Stored items:

%%

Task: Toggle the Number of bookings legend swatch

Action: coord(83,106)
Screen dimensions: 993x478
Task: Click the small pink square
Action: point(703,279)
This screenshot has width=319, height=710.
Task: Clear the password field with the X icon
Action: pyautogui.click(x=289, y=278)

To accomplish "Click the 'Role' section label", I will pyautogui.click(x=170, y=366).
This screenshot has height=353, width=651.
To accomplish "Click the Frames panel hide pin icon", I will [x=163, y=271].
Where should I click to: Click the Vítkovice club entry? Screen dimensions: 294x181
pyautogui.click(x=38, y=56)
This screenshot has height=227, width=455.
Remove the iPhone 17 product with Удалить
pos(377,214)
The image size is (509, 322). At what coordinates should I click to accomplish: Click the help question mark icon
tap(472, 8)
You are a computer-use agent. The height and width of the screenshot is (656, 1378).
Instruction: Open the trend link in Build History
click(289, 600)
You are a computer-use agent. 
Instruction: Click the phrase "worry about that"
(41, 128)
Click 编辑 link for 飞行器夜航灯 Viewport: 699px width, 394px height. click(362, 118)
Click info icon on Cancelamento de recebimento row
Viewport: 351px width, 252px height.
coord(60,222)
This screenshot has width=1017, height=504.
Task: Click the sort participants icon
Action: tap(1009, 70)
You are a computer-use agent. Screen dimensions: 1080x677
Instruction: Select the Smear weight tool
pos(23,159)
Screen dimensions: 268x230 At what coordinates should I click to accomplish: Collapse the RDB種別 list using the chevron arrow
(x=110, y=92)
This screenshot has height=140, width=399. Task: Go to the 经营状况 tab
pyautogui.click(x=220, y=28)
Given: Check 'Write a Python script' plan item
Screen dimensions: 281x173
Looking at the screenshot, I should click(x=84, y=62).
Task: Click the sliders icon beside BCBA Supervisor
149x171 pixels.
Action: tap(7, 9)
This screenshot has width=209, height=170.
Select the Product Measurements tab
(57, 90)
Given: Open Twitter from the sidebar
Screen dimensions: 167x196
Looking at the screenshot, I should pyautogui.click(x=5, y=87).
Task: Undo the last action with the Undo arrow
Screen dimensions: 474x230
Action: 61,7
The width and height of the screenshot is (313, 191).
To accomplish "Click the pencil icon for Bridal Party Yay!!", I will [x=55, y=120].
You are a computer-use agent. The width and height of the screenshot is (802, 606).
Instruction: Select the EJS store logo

%%

### Aim of the task
Once you have read the entries, write them all out again exactly.

### Exercise result
Task: Toggle the Number of bookings legend swatch

Action: coord(83,106)
Screen dimensions: 993x478
Task: Click the small pink square
Action: point(703,279)
This screenshot has width=319, height=710.
Task: Clear the password field with the X icon
Action: pyautogui.click(x=289, y=278)

To accomplish "Click the 'Role' section label", I will pyautogui.click(x=170, y=366).
This screenshot has height=353, width=651.
To accomplish "Click the Frames panel hide pin icon", I will [x=163, y=271].
Where should I click to: Click the Vítkovice club entry? Screen dimensions: 294x181
pyautogui.click(x=38, y=56)
This screenshot has height=227, width=455.
Remove the iPhone 17 product with Удалить
pos(377,214)
The image size is (509, 322). At what coordinates should I click to accomplish: Click the help question mark icon
tap(472, 8)
You are a computer-use agent. The height and width of the screenshot is (656, 1378).
Instruction: Open the trend link in Build History
click(289, 600)
You are a computer-use agent. 
Instruction: Click the phrase "worry about that"
(41, 128)
Click 编辑 link for 飞行器夜航灯 Viewport: 699px width, 394px height. click(362, 118)
Click info icon on Cancelamento de recebimento row
Viewport: 351px width, 252px height.
coord(60,222)
This screenshot has width=1017, height=504.
Task: Click the sort participants icon
Action: tap(1009, 70)
You are a computer-use agent. Screen dimensions: 1080x677
Instruction: Select the Smear weight tool
pos(23,159)
Screen dimensions: 268x230 At what coordinates should I click to accomplish: Collapse the RDB種別 list using the chevron arrow
(x=110, y=92)
This screenshot has height=140, width=399. Task: Go to the 经营状况 tab
pyautogui.click(x=220, y=28)
Given: Check 'Write a Python script' plan item
Screen dimensions: 281x173
Looking at the screenshot, I should click(x=84, y=62).
Task: Click the sliders icon beside BCBA Supervisor
149x171 pixels.
Action: tap(7, 9)
This screenshot has width=209, height=170.
Select the Product Measurements tab
(57, 90)
Given: Open Twitter from the sidebar
Screen dimensions: 167x196
Looking at the screenshot, I should pyautogui.click(x=5, y=87).
Task: Undo the last action with the Undo arrow
Screen dimensions: 474x230
Action: 61,7
The width and height of the screenshot is (313, 191).
To accomplish "Click the pencil icon for Bridal Party Yay!!", I will [x=55, y=120].
You are a computer-use agent. The width and height of the screenshot is (802, 606).
Instruction: Select the EJS store logo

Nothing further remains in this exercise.